Word for word, transcribe all the entries shown below.
*** Opening of Source records ***
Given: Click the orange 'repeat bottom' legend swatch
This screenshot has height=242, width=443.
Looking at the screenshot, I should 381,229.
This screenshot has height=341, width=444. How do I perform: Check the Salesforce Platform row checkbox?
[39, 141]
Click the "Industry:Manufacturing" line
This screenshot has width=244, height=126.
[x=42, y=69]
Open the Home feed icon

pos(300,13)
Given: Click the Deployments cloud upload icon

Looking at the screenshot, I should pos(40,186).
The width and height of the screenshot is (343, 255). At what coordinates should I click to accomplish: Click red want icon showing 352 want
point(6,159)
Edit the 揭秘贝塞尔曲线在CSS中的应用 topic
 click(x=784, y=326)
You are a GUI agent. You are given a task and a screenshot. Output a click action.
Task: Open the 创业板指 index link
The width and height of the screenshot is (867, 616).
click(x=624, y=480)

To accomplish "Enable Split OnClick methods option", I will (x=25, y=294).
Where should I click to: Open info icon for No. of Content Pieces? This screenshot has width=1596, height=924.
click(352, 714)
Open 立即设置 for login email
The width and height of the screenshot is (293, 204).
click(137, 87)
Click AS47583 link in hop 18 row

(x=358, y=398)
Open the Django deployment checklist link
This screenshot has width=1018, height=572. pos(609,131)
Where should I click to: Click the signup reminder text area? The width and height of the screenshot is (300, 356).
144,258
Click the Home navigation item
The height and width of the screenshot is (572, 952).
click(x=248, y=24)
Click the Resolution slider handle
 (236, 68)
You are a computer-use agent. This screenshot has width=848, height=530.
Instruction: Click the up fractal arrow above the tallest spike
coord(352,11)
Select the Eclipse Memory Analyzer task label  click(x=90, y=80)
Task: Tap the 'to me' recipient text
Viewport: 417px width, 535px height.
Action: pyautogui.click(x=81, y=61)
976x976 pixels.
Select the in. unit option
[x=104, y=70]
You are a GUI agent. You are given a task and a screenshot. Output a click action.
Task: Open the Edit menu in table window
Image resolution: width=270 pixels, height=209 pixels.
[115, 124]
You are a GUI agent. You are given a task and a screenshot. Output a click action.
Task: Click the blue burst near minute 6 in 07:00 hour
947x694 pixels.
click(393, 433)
*** Close of Source records ***
## Response to this task
Given: Click the orange 'repeat bottom' legend swatch
This screenshot has height=242, width=443.
Looking at the screenshot, I should 381,229.
This screenshot has height=341, width=444. How do I perform: Check the Salesforce Platform row checkbox?
[39, 141]
Click the "Industry:Manufacturing" line
This screenshot has width=244, height=126.
[x=42, y=69]
Open the Home feed icon

pos(300,13)
Given: Click the Deployments cloud upload icon

Looking at the screenshot, I should pos(40,186).
The width and height of the screenshot is (343, 255). At what coordinates should I click to accomplish: Click red want icon showing 352 want
point(6,159)
Edit the 揭秘贝塞尔曲线在CSS中的应用 topic
 click(x=784, y=326)
You are a GUI agent. You are given a task and a screenshot. Output a click action.
Task: Open the 创业板指 index link
The width and height of the screenshot is (867, 616).
click(x=624, y=480)

To accomplish "Enable Split OnClick methods option", I will (x=25, y=294).
Where should I click to: Open info icon for No. of Content Pieces? This screenshot has width=1596, height=924.
click(352, 714)
Open 立即设置 for login email
The width and height of the screenshot is (293, 204).
click(137, 87)
Click AS47583 link in hop 18 row

(x=358, y=398)
Open the Django deployment checklist link
This screenshot has width=1018, height=572. pos(609,131)
Where should I click to: Click the signup reminder text area? The width and height of the screenshot is (300, 356).
144,258
Click the Home navigation item
The height and width of the screenshot is (572, 952).
click(x=248, y=24)
Click the Resolution slider handle
 (236, 68)
You are a computer-use agent. This screenshot has width=848, height=530.
Instruction: Click the up fractal arrow above the tallest spike
coord(352,11)
Select the Eclipse Memory Analyzer task label  click(x=90, y=80)
Task: Tap the 'to me' recipient text
Viewport: 417px width, 535px height.
Action: pyautogui.click(x=81, y=61)
976x976 pixels.
Select the in. unit option
[x=104, y=70]
You are a GUI agent. You are given a task and a screenshot. Output a click action.
Task: Open the Edit menu in table window
Image resolution: width=270 pixels, height=209 pixels.
[115, 124]
You are a GUI agent. You are given a task and a screenshot. Output a click action.
Task: Click the blue burst near minute 6 in 07:00 hour
947x694 pixels.
click(393, 433)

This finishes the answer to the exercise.